Coronavirus may preview an acceleration of the digital divide
The coronavirus crisis may offer a grim preview of further marginalization for Americans of color in the coming decades, a new Deutsche Bank report concludes.
The big picture: "COVID is a picture of what the world might look like in the future as it gets more digitized," Apjit Walia, a technology strategist with Deutsche Bank, told Axios. His report finds that Black and Hispanic Americans are particularly vulnerable to being left behind as the workforce further digitizes and inequality rises.
By the numbers: 76% of Black people and 62% of Hispanic people in the U.S. could be shut out or underprepared for 86% of jobs in the country by 2045, according to the report. The pandemic has already offered a model for how that divide might play out.

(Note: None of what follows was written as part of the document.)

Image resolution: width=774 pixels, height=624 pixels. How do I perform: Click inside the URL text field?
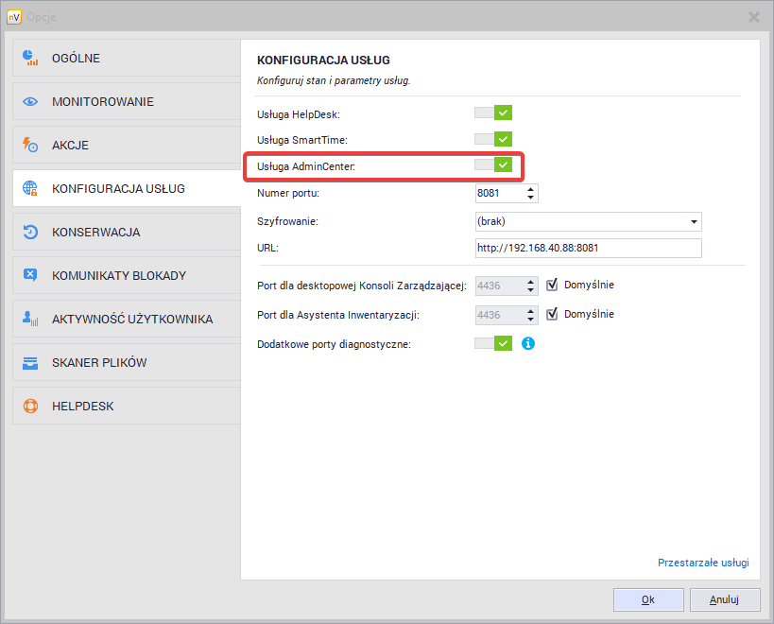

- Black people had to venture out of their homes 135% more than white people in April compared to pre-COVID, Deutsche Bank found, per geolocation data gathered in majority Black and majority white neighborhoods in Chicago, New York and Los Angeles.
- "We believe this is an accurate representation of the state of the racial digital divide in the country," write Walia and report co-author Sai Ravindran. "Clearly, poor access to Tech connectivity & work-from-home jobs rendered minorities with few choices but to venture out of home to make a living, even with peril to their lives."
Black and Hispanic people are a decade behind white people in the U.S. when it comes to levels of broadband access in the home, according to data Deutsche Bank highlights from the National Telecommunications and Information Administration.
What's next: Big Tech firms could step in to help bridge the digital divide, such as by offering job training and funding connectivity initiatives, Walia said.